Arrivant lui-même au terme de son séjour il allait
être remplacé par le Général Navarre. Ce Général
avait un plan: le "Plan Navarre". Il motivait mon
rappel dans la mesure où il comportait la
formation de Groupes Mobiles à base de
montagnards. Ces nouvelles formations devaient
être mises sur pied sur les plateaux, et
constituer un élément important de l'opération
pour la réunification de l'Annam. Il devait
permettre en outre la prise en charge politique et
administrative de l'Annam par le Gouvernement de
S.M. Bao-Daï, comme il I'était déjà de la
Cochinchine, en disposant d'une armée nationale
placée sous son commandement direct; nous y
reviendrons.
La situation générale en Indochine en
Mars 1953
Pour l'instant c'est le
Général Salan qui est encore en poste, et il me
confie le Secteur du Haut-Donai, non loin de
Ba-Mé-Thuot, où allaient être mis sur pied deux
Groupes Mobiles à base de montagnards. C'était le
secteur le plus au sud des plateaux; il comprenait
toute la Province du Darlac, avec pour chef-lieu
Dalat ou résidait sa Majesté Bao-Daï, et où
étaient prises toutes les décisions concernant sa
nouvelle armée. Cette armée nationale, dont nous
avons vu les tout débuts en 1950, comportait dès
l'année suivante entre 65000 et 128000 hommes dont
la moitié de soldats de l'armée régulière; 15000
appelés étaient en instruction sur une première
tranche de 60000 qui était envisagée pour 1953.

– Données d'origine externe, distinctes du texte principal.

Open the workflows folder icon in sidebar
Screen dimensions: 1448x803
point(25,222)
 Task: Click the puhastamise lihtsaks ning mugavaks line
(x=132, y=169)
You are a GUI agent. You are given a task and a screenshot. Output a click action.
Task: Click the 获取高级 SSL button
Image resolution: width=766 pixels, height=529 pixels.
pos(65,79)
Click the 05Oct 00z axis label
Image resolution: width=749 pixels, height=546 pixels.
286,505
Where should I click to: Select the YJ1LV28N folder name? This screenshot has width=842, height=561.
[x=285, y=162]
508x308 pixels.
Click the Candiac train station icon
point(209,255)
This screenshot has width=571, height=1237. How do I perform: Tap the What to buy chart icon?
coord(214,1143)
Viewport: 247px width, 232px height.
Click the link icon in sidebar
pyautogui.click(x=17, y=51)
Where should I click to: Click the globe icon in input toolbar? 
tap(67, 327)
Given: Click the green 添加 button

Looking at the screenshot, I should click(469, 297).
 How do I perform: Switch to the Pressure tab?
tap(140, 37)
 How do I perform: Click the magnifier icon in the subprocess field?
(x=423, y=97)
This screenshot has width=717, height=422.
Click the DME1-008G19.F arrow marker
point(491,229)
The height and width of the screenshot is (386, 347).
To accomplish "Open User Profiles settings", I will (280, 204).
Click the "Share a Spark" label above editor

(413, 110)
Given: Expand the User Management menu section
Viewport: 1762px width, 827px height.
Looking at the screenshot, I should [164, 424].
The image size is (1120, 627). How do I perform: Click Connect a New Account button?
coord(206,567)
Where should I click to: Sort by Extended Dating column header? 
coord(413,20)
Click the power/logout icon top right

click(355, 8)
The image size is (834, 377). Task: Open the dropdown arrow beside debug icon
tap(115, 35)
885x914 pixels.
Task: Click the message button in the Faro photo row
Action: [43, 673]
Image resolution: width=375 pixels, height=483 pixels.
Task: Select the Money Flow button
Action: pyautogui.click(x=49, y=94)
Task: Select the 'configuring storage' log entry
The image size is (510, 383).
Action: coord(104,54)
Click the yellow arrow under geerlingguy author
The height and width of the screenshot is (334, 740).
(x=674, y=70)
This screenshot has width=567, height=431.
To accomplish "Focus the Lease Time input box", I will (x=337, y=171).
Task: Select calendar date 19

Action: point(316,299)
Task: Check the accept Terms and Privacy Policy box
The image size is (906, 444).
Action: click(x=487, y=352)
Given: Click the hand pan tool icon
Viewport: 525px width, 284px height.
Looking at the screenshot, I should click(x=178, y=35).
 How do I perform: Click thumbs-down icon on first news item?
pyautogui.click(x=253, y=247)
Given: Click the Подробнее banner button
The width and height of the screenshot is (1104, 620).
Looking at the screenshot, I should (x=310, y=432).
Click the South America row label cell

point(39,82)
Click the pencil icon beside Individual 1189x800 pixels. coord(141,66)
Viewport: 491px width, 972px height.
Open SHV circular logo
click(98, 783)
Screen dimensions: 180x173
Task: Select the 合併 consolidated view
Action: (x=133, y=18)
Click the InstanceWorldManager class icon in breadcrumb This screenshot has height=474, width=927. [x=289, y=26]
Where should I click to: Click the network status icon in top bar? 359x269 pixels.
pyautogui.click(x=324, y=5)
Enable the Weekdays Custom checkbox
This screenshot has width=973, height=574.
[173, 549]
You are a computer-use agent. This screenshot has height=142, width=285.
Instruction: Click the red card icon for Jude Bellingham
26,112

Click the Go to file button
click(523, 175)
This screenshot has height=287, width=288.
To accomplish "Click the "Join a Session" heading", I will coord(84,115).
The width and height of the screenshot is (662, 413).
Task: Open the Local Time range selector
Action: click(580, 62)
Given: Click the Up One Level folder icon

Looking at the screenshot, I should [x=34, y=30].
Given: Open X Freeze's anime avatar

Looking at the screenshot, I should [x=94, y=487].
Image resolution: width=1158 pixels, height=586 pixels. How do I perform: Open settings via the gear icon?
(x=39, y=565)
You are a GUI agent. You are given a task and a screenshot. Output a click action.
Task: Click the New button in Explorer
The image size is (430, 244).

Des Ecoles de Cadres avaient été créées, dont une
Ecole d'Officiers à Dalat. Cette évolution était
marquée par l'entrée du Vietnam dans la guerre.
Comme l'avait voulu le Général de Lattre dont la
mort brutale allait malheureusement briser l'élan
qu'il avait su imposer à tous. Toutefois pendant
18 mois les succès remportés par le Général Salan
au Tonkin avaient maintenu l'équilibre partout à
notre avantage, et la vie était redevenue presque
normale en Cochinchine; mais ce ne devait être
qu'un répit. Le Gouvernement Français avait bien
conclu avec le Gouvernement Vietnamien des accords
qui redonnaient à toute l'lndochine sa
souveraineté et son unité; mais on allait vite
revenir aux habitudes passées, agir sans
conviction, et surtout sans oser engager les
moyens politiques ni consentir l'effort militaire
propres à mettre fin à la guerre. La présence
française était bien clairement limitée à la
victoire contre le régime communiste du Viet-Minh,
mais on traînait encore les pieds en ce qui
concerne le transfert des compétences. Grâce à
l'aide chinoise et à celle de l'U.R.S.S. les
Viet-Minh disposaient maintenant de 125000
réguliers formant trois divisions, et des
régiments autonomes provinciaux complétés par
225000 régionaux et guérilleros des forces
populaires. La disparition du général de Lattre
avait entraîné la chute du premier gouvernement
vietnamien, celui du président Tran-Van-Huu, un
homme du Sud, de nationalité française et redevenu
vietnamien; il avait été remplacé par un nouveau
gouvernement présidé par un homme du Nord, très
énergique, le président Nguyen-Van-Tam, qui décida
aussitôt une augmentation des effectifs de l'armée
de 40000 hommes; mais il manquait la volonté de de
Lattre. Telle était la situation très générale en
Indochine alors que la guerre de Corée se
terminait en juillet 1953.
Commandement du secteur du Haut-Donaï
Le secteur du Haut-Donaï
bénéficiait comme sur tous les plateaux d'une
certaine tranquillité, mais restait toujours sous
la menace d'une infiltration Viet-Minh à partir
des bordures de la chaîne Annamitique. Il
convenait par conséquent de s'assurer que tous les
petits postes installés sur les "balcons" entre la
plaine et les plateaux soient bien tenus, que les
garnisons disposent des moyens nécessaires pour
leur propre sécurité mais aussi pour assurer, dans
leurs limites, la possibilité d'effectuer des
patrouilles de reconnaissance, et d'assumer ainsi
complètement leur mission de surveillance et de
recherche de renseignements. Ces postes avaient la
particularité d'être constitués par des partisans
montagnards encadrés par des gendarmes ou des
gardes mobiles français. Les gendarmes n'avaient
évidemment aucune formation pour occuper ces
commandements, mais le plus grand nombre s'y
adaptèrent fort bien, souvent de façon exemplaire,
en recherchant le contact avec les populations
près desquelles ils vivaient. Il me fallait donc
maintenir entre eux une certaine cohésion en
effectuant quelques opérations à leur bénéfice, ce
qui ne s'était jamais fait dans ce secteur des
plus calme. Mais, je n'avais pas de troupes: tout
juste ce qu'il fallait pour la sécurité de Dalat.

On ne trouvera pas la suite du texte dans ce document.